Nasa scientists in the Antarctic have discovered high-energy particles that hint at the existence of a parallel universe where the usual laws of physics are not obeyed.
The researchers were conducting experiments using NASA’s Antarctic Impulsive Transient Antenna (ANITA), which is basically a radio detector mounted to balloon, and this helped them unearth this remarkable find. The ANITA identifies cosmic-ray showers and was used in the Antarctic due to the cold, dry air of the region and the presence of little to no radio noise that could distort findings. During flights in 2006 and 2014 the ANITA identified a fountain of high energy particles being emitted from the ice which resembled an ‘upside-down cosmic-ray shower’. But this finding was initially dismissed as background radiation, until 2016 where an investigation revealed that it was actually a phenomenon resembling an upside-down cosmic-ray shower. Making the original discovery a lot more interesting than first expected.
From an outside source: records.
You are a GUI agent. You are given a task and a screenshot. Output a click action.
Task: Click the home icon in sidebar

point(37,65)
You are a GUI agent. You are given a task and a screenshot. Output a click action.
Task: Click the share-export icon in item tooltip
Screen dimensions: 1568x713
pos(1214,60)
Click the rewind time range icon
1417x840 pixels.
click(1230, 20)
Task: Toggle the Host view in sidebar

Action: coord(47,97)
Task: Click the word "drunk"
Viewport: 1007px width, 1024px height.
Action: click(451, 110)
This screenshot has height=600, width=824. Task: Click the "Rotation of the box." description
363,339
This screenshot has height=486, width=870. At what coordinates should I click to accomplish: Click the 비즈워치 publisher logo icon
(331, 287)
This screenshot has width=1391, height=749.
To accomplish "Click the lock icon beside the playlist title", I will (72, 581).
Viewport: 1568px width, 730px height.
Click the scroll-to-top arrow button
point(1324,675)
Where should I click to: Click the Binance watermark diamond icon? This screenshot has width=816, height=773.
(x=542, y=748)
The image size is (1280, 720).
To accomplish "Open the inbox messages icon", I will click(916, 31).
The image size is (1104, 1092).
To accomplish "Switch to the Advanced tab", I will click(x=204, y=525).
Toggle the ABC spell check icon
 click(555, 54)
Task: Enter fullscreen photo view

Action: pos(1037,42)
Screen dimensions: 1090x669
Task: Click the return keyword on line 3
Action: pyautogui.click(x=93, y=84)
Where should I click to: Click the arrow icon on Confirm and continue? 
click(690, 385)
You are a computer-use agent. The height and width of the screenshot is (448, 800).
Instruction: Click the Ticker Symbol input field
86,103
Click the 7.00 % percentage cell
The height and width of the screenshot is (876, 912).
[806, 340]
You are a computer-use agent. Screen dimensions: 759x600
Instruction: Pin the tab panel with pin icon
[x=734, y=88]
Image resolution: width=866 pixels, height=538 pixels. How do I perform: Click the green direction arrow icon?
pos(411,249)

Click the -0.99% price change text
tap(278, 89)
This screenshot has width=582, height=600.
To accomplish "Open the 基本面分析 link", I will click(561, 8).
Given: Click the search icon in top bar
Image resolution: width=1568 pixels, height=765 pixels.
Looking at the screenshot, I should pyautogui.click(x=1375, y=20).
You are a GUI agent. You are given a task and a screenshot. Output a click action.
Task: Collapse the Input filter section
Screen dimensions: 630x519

Experts who are a lot smarter than me, I know shocking, now believe that these particles discovered by the ANITA are actually moving backwards in time. This indicates the existence not only of a parallel universe close to ours but of a parallel universe where the normal laws of physics seem to work in reverse. Not to sound like a colossal nerd but I think this news is so cool.
Experts believe that these particles are moving backwards in time, indicating a parallel universe
Of course, not everyone is happy with this news, as it is basically flipping the table of what we know about physics, and making everyone more than a bit confused and concerned for what the future may hold. The physics professor who led this discovery, Peter Gorham of the University of Hawaii, stated that this was “A very strange thing” and that “this was a pretty strong tension with the standard model of physics”. Gorham also admitted that “Not everyone was comfortable with the hypothesis” and it is no surprise as if this is confirmed to be true a lot of physicists’ work could be made redundant. So, while this is certainly an exciting time for physics, it is also quite foreboding as no one can be quite sure what comes next.